Approval UX must preserve four things:
- The exact tool call.
- The exact path or resource scope.
- The exact run and approval id.
- The record that the user approved it.
Empty path scope, broad grants, or ambiguous messages should be treated as release blockers for daily-driver trust.
Audit logs are the project differentiator only if they are easy to connect to the operator story:
- Start event: what was asked.
- Tool event: what authority was used.
- Approval event: who allowed what.
- Result event: what changed.
- Verification event: what proved it.
Cost display is trust-sensitive because wrong zeros are more harmful than missing
numbers. A missing value says "unknown"; $0.00 says "free."
Rule: when cost is not wired, show "unknown" or link to the run summary instead of a decorative zero.
Undo should be described by mechanism and scope:
- "Undo last run's touched files" for undo journal.

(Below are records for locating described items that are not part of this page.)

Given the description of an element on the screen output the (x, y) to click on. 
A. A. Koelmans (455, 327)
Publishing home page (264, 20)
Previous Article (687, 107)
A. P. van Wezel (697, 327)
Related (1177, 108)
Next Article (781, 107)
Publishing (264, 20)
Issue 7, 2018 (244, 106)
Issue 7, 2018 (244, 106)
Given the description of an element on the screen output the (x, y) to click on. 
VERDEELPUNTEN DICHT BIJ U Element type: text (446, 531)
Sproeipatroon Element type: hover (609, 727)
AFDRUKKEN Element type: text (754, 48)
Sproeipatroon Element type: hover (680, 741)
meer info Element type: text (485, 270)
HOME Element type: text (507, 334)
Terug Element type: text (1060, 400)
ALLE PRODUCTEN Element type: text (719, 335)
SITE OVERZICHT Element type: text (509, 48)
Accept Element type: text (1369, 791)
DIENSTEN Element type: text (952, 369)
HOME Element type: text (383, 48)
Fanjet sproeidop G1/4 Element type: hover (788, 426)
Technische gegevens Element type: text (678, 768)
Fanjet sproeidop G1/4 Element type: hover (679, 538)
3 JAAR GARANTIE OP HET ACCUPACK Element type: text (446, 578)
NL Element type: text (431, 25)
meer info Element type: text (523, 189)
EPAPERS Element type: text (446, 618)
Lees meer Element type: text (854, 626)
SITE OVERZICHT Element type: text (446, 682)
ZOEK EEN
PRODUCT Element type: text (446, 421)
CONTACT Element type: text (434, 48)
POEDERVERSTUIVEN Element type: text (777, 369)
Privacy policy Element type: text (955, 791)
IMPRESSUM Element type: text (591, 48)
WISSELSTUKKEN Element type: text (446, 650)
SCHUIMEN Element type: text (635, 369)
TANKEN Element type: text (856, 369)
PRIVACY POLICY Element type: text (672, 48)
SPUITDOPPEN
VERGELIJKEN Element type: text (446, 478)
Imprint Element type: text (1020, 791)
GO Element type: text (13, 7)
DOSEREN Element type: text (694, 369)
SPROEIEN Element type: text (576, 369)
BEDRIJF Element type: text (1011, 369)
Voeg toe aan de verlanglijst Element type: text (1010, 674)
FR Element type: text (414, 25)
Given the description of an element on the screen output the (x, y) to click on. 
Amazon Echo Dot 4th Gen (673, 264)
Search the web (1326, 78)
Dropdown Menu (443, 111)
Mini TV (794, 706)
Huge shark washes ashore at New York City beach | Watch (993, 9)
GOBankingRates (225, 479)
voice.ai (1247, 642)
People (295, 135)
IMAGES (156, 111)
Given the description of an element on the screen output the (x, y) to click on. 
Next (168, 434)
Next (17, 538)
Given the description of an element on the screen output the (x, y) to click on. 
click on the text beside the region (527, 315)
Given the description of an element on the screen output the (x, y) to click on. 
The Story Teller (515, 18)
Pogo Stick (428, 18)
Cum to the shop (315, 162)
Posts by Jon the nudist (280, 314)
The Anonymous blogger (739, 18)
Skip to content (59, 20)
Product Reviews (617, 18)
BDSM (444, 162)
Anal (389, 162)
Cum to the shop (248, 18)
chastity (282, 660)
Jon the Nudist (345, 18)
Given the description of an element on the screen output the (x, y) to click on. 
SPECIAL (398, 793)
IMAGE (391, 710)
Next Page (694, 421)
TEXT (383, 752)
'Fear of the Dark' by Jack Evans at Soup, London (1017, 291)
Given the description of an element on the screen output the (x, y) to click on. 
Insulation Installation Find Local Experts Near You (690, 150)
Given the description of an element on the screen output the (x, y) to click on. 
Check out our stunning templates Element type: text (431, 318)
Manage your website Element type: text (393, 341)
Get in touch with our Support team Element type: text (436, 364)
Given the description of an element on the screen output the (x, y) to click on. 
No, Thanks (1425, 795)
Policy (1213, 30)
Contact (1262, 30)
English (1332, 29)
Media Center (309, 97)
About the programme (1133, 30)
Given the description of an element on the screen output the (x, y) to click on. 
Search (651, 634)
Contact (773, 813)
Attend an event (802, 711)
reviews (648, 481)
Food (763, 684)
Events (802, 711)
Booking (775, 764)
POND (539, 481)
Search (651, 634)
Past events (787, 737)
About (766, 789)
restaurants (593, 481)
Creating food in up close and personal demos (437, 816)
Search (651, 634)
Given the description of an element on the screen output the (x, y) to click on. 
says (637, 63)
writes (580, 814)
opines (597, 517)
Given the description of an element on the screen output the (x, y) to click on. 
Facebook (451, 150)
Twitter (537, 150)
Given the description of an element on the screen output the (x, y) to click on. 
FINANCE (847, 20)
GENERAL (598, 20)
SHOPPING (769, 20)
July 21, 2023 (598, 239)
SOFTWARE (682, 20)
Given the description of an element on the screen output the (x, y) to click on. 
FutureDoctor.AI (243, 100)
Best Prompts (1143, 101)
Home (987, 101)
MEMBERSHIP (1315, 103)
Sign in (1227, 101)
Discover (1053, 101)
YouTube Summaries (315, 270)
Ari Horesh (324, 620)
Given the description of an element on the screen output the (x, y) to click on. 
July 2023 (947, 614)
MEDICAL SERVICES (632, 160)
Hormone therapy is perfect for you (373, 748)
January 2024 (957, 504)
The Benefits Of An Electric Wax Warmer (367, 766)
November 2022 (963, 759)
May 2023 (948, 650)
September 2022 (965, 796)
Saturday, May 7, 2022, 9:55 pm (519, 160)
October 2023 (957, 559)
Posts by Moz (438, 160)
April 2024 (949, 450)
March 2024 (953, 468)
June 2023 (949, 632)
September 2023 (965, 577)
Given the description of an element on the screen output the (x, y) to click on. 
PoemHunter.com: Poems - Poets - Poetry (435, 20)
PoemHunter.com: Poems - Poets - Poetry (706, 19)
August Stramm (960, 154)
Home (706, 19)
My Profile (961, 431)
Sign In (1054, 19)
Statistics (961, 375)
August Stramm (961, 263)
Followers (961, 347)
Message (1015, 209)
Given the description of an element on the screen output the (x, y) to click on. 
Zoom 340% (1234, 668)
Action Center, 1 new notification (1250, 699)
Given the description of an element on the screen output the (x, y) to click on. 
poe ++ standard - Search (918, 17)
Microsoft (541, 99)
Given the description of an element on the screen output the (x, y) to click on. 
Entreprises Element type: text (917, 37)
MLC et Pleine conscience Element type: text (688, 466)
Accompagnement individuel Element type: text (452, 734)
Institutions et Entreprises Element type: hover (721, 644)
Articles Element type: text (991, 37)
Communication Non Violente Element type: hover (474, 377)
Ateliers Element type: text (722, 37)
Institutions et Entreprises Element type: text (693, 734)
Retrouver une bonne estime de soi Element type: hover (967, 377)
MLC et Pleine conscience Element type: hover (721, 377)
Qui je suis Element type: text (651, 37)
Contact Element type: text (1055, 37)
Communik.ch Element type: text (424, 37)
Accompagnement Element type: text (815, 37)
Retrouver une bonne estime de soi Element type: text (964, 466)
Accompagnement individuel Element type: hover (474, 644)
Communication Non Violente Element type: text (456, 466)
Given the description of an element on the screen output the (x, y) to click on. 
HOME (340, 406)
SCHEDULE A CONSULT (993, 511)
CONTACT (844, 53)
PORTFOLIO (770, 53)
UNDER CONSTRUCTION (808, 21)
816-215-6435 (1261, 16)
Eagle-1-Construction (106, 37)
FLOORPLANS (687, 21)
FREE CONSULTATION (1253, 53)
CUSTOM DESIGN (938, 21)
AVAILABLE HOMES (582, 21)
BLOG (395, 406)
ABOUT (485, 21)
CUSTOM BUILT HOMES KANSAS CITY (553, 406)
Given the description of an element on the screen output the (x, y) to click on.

- "Restore checkpoint" for checkpoint/stash recovery.
- "Manual git revert" for human-selected changes.
Do not use the same command label for different scopes without a warning.
An evidence bundle should distinguish:
- Claimed: what the agent says it did.
- Observed: what audit logs and diffs show.
- Verified: what tests, smoke checks, or human review proved.
- Not tested: what still relies on assumption.
- TUI cost can display false zero.
- TUI undo and REPL undo can differ.
- Some lifecycle wording advertises resume/background behavior ahead of implementation.
- Some tests verify helper behavior rather than the active user path.
These are not just bugs; they are trust bugs.